HP/Rolls Royce – Datacentre Migration

Overview
The existing Rolls Royce datacentre had been in place since the late 1980s and was no longer fit for purpose. Rolls Royce contracted Hewlett Packard to migrate and modernise their disparate technology clusters within the existing datacentre and migrate to a pair of world-class, modern, highly resilient and secure HP datacentres. Hewlett Packard did not have the in-house expertise required to deliver certain technology silos on the programme and required external assistance as they were in danger of missing key deadlines.

 

The Challenge
Fuel Recruitment were approached and asked to supply a team of 30 contractors comprising of Technical Architects, Technical Leads and Project Managers. Our team had to be available immediately as they were required on site within 2 weeks of the initial request and due to the nature of the Rolls-Royce business and the urgency of the role, the whole team had to be SC cleared. Our team were required to have high-level skills in Wintel Infrastructure, Virtualisation, SAN and Backup Solutions, UNIX Infrastructure, Cisco Network Infrastructure, Oracle and SQL and their remit was to design, build and migrate the new datacentre infrastructure and decommission the existing infrastructure.

 

The Solution
The success of any project is largely dependent upon the quality of the brief. We staged a briefing with our client where we established the core criteria of the requirement, the capabilities required to carry out the requirement and also to gain a greater understanding of the organisational culture, values and policies of our client. On a daily basis we held a resource meeting internally to discuss the progress and challenges of each of the roles and this enabled us to allocate resource effectively, ensuring we met the needs of our customer.

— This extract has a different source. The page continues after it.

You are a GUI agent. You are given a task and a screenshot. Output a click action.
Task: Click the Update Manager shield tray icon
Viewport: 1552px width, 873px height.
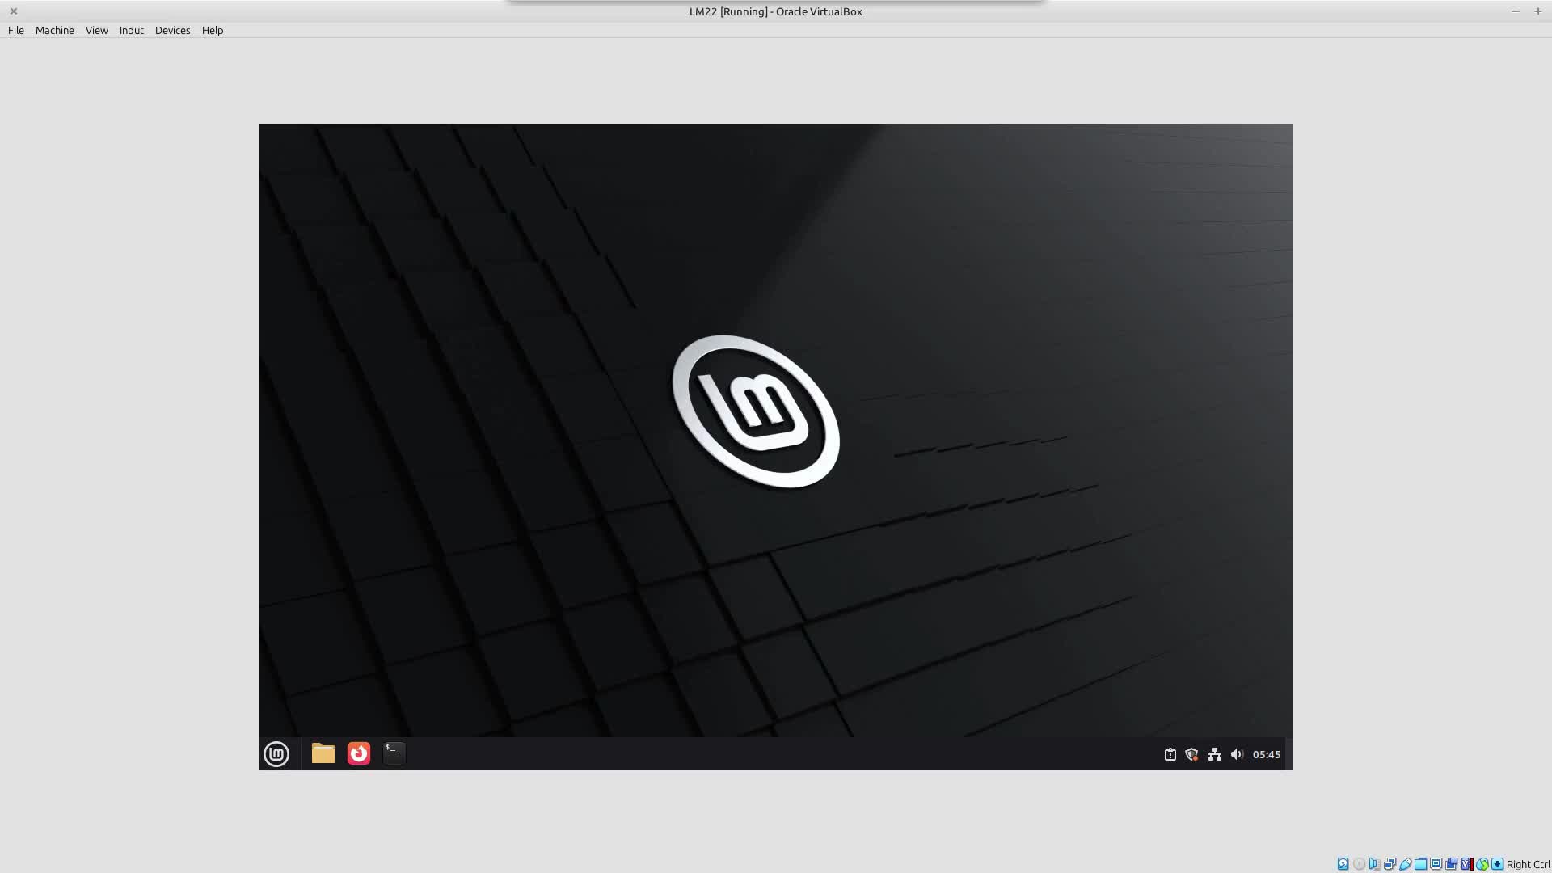pyautogui.click(x=1191, y=754)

Within the space of 2 weeks, our Consultants had identified and vetted the entire project team – all with the required level of Security Clearance.

 

The Outcome
The team worked with the HP programme board, Rolls-Royce project managers and the Rolls-Royce Architecture Review Group to design solutions that met the new architectural standards required and the entire team were instrumental in the success of the programme. They delivered some of the first key phases within 7 weeks, even though the suggested timescale was 7 months, saving the end client an estimated £1 million.